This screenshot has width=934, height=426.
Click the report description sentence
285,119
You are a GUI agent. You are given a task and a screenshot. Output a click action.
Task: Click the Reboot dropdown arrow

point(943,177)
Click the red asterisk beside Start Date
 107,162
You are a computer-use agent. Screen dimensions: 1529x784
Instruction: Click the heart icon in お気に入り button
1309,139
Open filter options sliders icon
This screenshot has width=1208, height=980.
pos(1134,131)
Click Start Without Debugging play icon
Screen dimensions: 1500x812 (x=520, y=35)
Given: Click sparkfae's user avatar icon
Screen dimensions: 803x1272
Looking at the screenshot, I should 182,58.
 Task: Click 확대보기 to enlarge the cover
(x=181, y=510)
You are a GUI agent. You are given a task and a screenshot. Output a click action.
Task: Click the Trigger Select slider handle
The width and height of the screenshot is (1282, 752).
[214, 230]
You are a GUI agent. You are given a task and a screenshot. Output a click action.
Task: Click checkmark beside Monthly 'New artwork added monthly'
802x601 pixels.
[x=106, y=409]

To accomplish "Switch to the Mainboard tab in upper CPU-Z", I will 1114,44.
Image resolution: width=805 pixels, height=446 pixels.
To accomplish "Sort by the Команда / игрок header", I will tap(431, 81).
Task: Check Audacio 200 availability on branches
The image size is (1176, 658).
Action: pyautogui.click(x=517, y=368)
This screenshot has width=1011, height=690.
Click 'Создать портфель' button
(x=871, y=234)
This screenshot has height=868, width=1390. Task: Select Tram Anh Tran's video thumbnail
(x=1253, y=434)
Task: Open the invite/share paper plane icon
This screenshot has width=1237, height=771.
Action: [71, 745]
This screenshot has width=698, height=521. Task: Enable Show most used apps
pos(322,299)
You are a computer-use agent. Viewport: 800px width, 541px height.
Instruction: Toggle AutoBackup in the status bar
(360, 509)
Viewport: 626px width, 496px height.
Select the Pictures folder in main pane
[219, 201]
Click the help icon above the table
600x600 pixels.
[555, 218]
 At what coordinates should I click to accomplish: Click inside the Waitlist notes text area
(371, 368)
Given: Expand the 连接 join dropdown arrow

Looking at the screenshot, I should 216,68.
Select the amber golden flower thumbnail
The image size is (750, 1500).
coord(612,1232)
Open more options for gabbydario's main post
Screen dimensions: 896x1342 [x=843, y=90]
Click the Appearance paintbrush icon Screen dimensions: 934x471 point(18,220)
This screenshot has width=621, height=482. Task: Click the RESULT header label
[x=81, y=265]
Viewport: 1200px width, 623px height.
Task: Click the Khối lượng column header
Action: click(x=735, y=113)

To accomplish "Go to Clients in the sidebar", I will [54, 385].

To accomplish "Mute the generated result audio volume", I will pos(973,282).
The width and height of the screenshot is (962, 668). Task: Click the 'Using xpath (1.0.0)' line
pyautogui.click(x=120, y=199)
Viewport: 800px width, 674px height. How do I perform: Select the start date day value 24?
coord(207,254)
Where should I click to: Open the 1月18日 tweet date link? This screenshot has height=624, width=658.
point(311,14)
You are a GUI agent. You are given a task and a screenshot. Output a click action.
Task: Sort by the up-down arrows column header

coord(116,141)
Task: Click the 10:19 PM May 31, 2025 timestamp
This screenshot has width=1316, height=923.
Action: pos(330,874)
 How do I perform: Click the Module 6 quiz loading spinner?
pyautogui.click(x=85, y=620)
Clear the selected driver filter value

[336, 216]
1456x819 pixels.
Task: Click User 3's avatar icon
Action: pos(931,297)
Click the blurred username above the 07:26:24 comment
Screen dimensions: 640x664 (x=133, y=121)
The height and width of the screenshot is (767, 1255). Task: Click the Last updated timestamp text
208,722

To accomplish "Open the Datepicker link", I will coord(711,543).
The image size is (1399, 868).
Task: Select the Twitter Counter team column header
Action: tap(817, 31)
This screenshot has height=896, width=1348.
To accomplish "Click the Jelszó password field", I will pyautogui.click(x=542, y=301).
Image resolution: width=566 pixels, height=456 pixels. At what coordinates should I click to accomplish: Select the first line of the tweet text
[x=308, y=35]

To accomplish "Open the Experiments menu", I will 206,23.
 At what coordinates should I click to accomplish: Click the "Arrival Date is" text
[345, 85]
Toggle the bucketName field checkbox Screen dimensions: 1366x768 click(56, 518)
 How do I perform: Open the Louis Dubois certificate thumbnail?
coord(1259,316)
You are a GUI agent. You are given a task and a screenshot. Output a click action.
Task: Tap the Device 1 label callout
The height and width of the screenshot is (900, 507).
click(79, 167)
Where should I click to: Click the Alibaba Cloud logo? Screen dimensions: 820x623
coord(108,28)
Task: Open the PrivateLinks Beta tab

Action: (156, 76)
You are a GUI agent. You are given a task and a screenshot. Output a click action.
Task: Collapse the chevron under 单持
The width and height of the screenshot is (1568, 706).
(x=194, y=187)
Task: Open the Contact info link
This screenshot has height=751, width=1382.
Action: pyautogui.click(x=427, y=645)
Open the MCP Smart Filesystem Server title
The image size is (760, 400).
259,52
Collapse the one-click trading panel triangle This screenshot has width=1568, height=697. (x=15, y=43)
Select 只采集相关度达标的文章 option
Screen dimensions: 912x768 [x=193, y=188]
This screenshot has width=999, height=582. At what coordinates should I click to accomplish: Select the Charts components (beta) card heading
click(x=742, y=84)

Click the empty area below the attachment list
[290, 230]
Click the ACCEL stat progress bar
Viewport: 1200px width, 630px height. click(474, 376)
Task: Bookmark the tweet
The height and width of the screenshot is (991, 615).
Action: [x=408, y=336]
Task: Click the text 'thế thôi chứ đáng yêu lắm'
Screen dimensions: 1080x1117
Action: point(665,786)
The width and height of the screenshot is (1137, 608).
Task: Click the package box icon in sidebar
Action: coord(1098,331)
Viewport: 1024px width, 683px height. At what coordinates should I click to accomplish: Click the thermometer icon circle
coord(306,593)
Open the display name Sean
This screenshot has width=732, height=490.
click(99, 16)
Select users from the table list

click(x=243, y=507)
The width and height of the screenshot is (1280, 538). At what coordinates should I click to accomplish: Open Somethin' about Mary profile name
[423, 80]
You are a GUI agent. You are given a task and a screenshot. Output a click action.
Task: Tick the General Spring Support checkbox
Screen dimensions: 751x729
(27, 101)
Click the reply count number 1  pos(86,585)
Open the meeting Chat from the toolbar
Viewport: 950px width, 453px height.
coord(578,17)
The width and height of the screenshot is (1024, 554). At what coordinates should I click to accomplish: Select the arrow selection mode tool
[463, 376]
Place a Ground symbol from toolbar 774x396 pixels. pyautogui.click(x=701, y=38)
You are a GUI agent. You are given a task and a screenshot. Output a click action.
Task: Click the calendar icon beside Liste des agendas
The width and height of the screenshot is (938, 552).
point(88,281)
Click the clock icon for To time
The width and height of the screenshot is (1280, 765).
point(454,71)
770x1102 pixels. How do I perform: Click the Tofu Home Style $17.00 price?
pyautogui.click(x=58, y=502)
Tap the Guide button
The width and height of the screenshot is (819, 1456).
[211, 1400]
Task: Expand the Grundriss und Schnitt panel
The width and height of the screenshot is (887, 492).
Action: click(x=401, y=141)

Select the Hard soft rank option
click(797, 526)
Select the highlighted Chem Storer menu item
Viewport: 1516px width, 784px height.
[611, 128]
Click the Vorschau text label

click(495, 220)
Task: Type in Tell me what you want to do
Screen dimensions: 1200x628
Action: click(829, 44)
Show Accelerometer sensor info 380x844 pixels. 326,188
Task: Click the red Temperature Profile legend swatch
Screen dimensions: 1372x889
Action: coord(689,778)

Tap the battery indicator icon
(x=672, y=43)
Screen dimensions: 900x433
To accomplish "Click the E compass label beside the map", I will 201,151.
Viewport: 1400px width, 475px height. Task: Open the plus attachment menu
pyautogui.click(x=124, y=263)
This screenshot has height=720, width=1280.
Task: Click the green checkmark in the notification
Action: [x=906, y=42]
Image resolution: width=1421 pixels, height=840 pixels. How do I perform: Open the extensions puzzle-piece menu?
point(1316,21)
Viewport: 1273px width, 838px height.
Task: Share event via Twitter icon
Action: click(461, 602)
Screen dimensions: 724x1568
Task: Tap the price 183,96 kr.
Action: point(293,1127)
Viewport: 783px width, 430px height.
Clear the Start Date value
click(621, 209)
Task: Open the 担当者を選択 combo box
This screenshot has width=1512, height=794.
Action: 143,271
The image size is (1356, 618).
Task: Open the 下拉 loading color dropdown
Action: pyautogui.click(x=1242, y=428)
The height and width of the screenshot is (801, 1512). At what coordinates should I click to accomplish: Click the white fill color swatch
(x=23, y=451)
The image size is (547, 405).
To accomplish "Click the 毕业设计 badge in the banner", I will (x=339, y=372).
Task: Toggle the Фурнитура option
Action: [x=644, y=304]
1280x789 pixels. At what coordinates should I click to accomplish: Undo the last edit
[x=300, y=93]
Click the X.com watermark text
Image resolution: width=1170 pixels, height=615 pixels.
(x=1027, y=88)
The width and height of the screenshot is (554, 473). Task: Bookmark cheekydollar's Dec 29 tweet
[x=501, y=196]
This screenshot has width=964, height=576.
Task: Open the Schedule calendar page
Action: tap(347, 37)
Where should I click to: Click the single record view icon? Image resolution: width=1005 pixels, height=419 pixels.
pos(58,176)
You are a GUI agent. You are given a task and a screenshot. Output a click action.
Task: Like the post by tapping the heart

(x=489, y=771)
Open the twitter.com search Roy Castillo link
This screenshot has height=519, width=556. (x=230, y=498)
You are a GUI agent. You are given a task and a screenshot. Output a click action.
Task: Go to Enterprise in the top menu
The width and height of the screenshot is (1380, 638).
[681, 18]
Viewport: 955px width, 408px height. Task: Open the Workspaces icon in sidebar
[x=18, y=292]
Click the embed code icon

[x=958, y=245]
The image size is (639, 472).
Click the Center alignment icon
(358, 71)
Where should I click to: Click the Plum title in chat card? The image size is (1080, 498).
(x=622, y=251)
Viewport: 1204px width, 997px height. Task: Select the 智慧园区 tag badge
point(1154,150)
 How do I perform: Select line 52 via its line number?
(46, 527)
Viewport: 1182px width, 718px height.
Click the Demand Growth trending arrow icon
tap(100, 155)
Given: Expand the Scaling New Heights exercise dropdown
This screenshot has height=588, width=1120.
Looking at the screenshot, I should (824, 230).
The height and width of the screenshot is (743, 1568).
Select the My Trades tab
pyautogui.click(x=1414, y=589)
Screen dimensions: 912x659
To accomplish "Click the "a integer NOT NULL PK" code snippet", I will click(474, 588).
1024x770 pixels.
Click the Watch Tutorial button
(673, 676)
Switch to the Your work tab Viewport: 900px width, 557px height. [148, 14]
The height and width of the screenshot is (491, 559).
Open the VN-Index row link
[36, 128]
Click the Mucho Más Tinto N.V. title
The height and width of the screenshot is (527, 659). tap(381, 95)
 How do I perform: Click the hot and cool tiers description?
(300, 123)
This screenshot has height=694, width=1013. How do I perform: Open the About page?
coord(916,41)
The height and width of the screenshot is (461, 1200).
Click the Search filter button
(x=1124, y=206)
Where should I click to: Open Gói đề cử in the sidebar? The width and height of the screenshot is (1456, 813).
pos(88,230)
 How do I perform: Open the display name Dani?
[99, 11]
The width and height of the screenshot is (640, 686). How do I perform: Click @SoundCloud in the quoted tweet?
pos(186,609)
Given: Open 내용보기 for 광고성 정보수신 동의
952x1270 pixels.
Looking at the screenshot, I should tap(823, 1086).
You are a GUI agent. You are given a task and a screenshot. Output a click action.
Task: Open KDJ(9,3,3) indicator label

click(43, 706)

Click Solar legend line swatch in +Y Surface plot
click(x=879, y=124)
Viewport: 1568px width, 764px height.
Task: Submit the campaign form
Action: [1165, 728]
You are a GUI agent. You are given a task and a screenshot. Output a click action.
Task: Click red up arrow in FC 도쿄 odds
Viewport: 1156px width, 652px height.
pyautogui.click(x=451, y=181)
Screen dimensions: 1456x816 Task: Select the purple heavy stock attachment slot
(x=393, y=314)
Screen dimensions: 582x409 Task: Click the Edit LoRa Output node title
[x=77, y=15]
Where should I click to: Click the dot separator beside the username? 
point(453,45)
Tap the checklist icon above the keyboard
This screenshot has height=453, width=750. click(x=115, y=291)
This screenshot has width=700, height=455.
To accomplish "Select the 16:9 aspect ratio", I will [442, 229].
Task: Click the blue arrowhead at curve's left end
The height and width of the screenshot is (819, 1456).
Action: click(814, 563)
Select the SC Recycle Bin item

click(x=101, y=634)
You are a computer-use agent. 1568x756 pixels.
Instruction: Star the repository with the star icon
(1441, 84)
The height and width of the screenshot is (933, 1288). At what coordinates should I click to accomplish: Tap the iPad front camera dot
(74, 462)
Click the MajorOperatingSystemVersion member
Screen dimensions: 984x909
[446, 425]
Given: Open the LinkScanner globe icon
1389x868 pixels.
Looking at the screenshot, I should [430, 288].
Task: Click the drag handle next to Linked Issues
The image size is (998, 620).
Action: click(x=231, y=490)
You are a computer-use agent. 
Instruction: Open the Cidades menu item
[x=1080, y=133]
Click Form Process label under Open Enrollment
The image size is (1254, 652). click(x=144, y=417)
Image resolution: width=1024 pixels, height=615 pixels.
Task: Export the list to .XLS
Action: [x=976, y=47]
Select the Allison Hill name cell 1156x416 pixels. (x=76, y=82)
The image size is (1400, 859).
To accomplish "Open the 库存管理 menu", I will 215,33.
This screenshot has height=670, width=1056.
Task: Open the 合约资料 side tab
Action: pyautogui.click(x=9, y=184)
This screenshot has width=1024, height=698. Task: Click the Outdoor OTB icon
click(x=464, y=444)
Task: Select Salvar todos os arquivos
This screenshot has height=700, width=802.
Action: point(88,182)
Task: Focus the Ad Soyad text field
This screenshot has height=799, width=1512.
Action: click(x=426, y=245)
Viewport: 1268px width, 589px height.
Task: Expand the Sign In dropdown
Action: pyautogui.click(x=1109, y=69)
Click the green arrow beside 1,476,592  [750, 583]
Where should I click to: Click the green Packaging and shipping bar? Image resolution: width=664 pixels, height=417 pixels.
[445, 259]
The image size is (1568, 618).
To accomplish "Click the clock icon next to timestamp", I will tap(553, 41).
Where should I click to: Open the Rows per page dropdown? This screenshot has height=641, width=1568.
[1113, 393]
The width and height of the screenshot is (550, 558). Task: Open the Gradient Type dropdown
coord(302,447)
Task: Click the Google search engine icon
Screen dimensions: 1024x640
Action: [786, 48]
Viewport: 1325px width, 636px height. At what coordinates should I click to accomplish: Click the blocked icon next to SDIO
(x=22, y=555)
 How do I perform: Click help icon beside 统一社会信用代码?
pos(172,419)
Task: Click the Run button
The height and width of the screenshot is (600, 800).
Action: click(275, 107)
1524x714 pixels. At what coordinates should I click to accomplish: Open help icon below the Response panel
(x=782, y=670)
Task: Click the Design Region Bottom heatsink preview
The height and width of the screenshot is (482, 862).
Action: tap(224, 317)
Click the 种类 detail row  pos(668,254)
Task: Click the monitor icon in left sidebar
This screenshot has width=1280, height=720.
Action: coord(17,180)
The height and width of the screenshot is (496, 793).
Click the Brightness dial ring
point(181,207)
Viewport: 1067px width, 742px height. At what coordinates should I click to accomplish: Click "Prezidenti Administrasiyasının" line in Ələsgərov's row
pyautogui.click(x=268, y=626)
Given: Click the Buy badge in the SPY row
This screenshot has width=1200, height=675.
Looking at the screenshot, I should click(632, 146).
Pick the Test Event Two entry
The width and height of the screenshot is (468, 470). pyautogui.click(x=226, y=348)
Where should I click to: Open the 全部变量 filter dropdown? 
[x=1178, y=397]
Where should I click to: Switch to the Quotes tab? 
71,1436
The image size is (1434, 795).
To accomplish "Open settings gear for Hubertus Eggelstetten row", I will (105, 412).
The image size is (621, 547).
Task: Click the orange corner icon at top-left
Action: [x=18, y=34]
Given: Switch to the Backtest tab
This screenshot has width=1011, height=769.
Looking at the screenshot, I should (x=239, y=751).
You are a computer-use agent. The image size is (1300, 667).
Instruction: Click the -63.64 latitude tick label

____________________

Exercise requirements
Return, from the data, each line that has the word "computer" in it.

Written answer
You are a computer-use agent. Screen dimensions: 1529x784
You are a computer-use agent. Viewport: 800px width, 541px height.
You are a computer-use agent. 1568x756 pixels.
You are a computer-use agent. 
You are a computer-use agent. The image size is (1300, 667).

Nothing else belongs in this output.